Stephen Reiners, an associate professor of horticulture at Cornell University, told The Huffington Post there's a pretty good chance it's not actually a cucumber: "My guess is that it was not a cucumber but may have been in with some seeds that they thought were cucumbers and instead it was an entirely different species of watermelon or squash."

No one has tasted the "cucumber" yet, but Carlos plans to cut it up and distribute it among the townspeople to make salads, photographer Karlos Geromy (who captured the above photo) explained to HuffPost in an email. But even if it is a cucumber, one that large "would be of terrible quality," Rainers said, adding that it would taste "more like eating cotton as it would be extremely fibrous."

Geromy said the seeds that grew this cucumber came from the city of Itarantim and previously grew another cucumber that weighed about 6 kilograms (13 pounds).
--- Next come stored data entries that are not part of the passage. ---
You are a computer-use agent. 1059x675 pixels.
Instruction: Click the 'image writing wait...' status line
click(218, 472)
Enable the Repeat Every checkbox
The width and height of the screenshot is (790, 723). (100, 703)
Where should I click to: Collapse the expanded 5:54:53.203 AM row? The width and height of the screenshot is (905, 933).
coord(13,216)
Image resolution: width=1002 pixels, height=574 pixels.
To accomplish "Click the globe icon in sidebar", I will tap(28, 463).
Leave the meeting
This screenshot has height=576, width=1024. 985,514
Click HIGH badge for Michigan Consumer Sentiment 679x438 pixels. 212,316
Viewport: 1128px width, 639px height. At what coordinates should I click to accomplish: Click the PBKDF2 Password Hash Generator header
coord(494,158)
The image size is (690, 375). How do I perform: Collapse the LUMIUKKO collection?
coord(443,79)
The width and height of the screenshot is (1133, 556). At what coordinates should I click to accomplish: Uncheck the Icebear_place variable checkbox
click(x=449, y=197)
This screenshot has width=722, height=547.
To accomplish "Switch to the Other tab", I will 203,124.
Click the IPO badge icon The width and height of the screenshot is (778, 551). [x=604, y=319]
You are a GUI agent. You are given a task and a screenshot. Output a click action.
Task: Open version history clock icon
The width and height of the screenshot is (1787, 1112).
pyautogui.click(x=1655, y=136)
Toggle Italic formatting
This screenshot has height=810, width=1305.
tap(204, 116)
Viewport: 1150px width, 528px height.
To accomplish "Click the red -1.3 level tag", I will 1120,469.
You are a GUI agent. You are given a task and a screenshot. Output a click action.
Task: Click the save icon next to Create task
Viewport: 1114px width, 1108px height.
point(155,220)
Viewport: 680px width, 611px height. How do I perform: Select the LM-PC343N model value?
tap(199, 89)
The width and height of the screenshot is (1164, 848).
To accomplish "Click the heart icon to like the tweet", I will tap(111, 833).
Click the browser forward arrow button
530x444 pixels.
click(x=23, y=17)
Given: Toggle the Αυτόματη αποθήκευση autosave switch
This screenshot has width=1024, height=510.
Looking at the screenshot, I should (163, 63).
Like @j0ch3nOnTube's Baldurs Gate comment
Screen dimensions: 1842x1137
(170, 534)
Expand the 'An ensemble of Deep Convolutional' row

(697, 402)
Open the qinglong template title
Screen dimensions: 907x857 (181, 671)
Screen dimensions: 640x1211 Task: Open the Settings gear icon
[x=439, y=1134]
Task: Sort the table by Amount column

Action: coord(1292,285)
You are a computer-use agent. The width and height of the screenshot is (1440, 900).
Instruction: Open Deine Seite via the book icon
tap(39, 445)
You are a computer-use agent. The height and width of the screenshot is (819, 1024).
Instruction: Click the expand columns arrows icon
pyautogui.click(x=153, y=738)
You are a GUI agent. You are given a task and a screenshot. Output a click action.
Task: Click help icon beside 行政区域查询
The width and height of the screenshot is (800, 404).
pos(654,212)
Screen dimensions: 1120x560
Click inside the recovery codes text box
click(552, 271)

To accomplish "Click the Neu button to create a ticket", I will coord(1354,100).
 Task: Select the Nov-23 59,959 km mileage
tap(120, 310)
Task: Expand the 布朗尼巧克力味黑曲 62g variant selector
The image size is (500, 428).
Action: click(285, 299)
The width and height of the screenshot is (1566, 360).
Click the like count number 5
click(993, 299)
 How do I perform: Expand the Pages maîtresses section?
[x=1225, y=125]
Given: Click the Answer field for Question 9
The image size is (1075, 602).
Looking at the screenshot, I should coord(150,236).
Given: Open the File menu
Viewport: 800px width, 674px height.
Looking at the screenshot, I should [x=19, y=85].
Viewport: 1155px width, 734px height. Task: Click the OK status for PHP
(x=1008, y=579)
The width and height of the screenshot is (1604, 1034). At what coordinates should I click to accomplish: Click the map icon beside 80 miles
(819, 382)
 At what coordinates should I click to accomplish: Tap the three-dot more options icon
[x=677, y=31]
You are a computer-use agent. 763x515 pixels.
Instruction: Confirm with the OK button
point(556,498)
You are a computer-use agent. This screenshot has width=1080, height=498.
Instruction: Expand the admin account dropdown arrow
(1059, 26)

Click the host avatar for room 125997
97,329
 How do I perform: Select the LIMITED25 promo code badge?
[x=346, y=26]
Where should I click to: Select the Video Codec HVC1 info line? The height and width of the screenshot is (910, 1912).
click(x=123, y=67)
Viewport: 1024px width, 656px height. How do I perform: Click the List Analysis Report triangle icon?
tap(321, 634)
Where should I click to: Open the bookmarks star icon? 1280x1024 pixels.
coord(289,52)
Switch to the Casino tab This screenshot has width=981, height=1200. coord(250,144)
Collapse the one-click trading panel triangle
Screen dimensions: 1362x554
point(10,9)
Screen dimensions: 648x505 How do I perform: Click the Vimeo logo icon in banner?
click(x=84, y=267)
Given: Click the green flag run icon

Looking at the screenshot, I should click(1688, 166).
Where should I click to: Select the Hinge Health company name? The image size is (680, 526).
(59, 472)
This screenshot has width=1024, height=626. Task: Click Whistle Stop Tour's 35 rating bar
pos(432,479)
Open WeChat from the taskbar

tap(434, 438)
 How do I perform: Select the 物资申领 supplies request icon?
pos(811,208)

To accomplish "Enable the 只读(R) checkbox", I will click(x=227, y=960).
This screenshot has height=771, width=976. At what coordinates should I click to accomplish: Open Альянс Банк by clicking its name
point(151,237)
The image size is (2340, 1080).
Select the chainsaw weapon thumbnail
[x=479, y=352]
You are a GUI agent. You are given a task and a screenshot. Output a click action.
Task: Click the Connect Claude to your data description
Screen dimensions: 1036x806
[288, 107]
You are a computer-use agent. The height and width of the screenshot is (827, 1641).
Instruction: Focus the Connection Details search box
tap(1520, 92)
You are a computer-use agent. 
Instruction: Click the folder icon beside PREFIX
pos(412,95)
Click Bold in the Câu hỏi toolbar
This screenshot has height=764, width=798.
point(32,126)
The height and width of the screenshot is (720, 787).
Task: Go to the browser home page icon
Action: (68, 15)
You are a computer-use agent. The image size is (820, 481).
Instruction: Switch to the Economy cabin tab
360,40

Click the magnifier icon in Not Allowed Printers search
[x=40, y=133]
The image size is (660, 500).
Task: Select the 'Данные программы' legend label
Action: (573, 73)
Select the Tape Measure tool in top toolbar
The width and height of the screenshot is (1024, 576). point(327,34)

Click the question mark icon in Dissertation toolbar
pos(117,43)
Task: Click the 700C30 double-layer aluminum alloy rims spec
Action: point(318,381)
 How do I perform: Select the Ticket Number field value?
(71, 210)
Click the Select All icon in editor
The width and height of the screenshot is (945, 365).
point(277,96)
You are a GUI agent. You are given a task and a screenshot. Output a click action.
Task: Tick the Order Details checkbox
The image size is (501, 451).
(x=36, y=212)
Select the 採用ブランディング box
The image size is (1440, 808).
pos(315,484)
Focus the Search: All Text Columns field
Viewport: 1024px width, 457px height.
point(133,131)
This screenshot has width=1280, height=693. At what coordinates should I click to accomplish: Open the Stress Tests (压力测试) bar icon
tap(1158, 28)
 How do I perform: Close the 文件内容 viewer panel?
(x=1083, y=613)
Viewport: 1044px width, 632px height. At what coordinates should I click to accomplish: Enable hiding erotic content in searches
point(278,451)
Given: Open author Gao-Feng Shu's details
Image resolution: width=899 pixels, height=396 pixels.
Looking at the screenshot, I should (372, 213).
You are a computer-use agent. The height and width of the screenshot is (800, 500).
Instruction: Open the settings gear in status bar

He added that an agricultural engineer thinks the cucumber's size may be due to a genetic mutation.

For reference, a typical U.S. cucumber is only about 8 inches long and weighs half a pound, according to Michael Mazourek, a professor of plant breeding, also at Cornell.

"Environment is a huge factor in plant size," Mazourek told HuffPost.

Other giant cucumbers have appeared on the Internet in the past, but this Brazilian veggie may be the world's heaviest if it does indeed check out.